Sunday, October 12, 2008

Behavior of BPEL processes in a BPEL Process Manager cluster

This post will move permanently to here:

For one of my customers, I was involved in extensive high availability testing of an Oracle SOA Suite 10g ( cluster in order to determine the behaviour of BPEL processes during failover of BPEL Process Manager.

Essentially, various scenarios were designed, configured, and tested. The various failover tests included:

  1. Behavior of Synchronous Transactions
  2. Behavior of Asynchronous Transactions
  3. Behavior of Queue-based Transactions
  4. Behavior of Asynchronous Callback Transactions
  5. Behavior when External Asynchronous Callback Services are invoked from an Internal Client
  6. Behavior when Internal Asynchronous Callback Services are invoked from Internal Client
  7. Behavior when Internal Asynchronous Callback Services are invoked from External Client
  8. Behavior during OHS failover
Today, I will be briefly describing test cases 2 and 7.

Test Case 2: Asynchronous Transactions

This scenario is simple: An external client invokes an asynchronous BPEL process.

If the asynchronous BPEL process is in-flight on the first node and that node crashes (e.g., OC4J_SOA dies), the process is automatically resumed on the second container and runs successfully to completion. Since no response is expected by the client, operations resume normally.

Test Case 7: Invoke Internal Asynchronous Callback Service from External Client

This scenario is somewhat complicated: An external client synchronously invokes a BPEL process which in turn invokes another asynchronous BPEL process.

In normal operations, one of the following occurs when the callback is received successfully by the first BPEL process:

  • A synchronous response is returned to the client.
  • No response is sent to the client, in which the client eventually times out.
Therefore, this scenario has a success rate of (100 – (100 / # of OC4J containers in cluster))% during normal operations.

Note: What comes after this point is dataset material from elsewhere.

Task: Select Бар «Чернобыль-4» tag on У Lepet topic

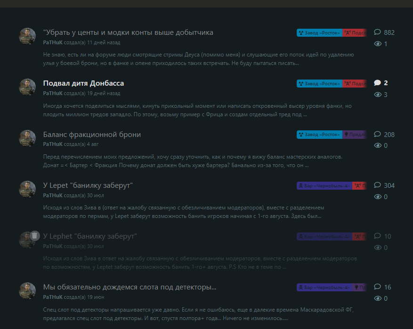Action: coord(324,185)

The diagrams below detailed the following:

  • Red lines --> Request made by client.
  • Blue lines --> Callback from 2nd BPEL process.
  • Green lines --> Synchronous response to client.


gg said...

Hi Ahmed,

We have a process that is almost similar to TestCase:7, when it was deployed on a cluster, consumers were not getting response some times and they were timed we decided not to deploy this process in a clustered environment and we raised an SR with Oracle for a solution..i am just wondering if you have found any solution for this..would appreciate your input.


gg said...

This comment has been removed by the author.

Ahmed said...


The process will finish execution in all cases, but the client will either receive a response or it will time out, as you have been experiencing.

Unfortunately, the only recommendation is not to use asynchronous callback for process development in a clustered environment.

Liviu Florin said...

We faced the same issue, but managed to solve it by doing the callback to the actual node where ohs thread is still waiting.

There are few steps:

- declare variable

variable name="replyTo" messageType="ns1:WSAReplyToHeader"/

where ns1 is the namespace for Async partnerlink. It should not matter which one, as the type is the same.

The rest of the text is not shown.